Taxonomic revisions of living bear species
The giant panda's taxonomy (subfamily Ailuropodinae) has long been debated. Its original classification by Armand David in 1869 was within the bear genus Ursus, but in 1870, it was reclassified by Alphonse Milne-Edwards to theraccoon family.[14] In recent studies, the majority of DNA analyses suggest the giant panda has a much closer relationship to other bears and should be considered a member of the family Ursidae.[15] Estimates of divergence dates place the giant panda as the most ancient offshoot among living taxa within Ursidae, having split from other bears 17.9 to 22.1 Mya.[10] The red panda was included within Ursidae in the past. However, more recent research does not support such a conclusion, and instead places it in its own family Ailuridae, in superfamily Musteloidea along with Mustelidae, Procyonidae, and Mephitidae.[16][17][18] Multiple similarities between the two pandas, including the presence of false thumbs, are thus thought to represent an example of convergent evolution for feeding primarily on bamboo.

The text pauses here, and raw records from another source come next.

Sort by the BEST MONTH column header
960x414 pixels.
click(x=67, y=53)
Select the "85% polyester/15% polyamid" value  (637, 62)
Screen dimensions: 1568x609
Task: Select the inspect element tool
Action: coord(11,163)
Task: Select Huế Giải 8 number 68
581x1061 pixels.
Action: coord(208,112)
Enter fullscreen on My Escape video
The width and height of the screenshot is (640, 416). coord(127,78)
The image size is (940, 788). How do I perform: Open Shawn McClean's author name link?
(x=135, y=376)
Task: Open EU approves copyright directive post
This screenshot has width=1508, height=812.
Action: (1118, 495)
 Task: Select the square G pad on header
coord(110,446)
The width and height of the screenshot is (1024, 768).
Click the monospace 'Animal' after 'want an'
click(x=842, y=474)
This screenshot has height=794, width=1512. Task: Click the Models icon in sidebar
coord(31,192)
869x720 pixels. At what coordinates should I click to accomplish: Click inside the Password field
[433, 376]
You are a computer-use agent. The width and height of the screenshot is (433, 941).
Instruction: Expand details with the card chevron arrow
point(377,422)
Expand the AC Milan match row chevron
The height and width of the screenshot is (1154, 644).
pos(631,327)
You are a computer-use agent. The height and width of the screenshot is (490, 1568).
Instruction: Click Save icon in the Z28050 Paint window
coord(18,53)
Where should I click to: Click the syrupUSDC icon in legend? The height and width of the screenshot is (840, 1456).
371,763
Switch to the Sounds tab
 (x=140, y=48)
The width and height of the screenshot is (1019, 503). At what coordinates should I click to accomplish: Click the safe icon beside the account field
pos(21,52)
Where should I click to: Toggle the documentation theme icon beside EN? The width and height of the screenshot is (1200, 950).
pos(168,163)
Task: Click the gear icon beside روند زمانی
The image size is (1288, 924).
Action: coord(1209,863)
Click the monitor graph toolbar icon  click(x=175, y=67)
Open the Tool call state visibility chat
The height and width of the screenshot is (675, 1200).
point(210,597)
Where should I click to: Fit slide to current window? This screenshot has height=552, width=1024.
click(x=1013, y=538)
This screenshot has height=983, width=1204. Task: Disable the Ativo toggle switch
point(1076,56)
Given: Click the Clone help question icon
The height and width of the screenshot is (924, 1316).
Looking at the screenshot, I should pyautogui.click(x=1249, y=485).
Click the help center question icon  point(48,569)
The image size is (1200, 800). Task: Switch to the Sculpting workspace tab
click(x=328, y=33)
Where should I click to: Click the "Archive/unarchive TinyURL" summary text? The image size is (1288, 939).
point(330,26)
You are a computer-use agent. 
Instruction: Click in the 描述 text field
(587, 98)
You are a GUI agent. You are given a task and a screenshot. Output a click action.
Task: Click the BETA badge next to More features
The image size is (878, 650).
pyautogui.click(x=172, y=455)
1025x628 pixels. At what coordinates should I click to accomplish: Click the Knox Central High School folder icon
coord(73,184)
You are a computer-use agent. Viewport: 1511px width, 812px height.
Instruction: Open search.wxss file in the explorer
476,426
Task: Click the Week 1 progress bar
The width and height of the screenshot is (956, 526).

Unlike their neighbors elsewhere, the brown bears of Alaska's ABC Islands evidently are more closely related to polar bears than to other brown bears in the world. Researchers Gerald Shields and Sandra Talbot of the University of Alaska Fairbanks Institute of Arctic Biology studied the DNA of several samples of the species and found their DNA is different from that of other brown bears. The discovery has shown, while all other brown bears share a brown bear as their closest relative, those of Alaska's ABC Islands differ and share their closest relation with the polar bear.[19] Also, the very rare Tibetan blue bear is a type of brown bear. This animal has never been photographed.[citation needed]
Koalas are often referred to as bears due to their appearance; they are not bears, however, but are marsupials.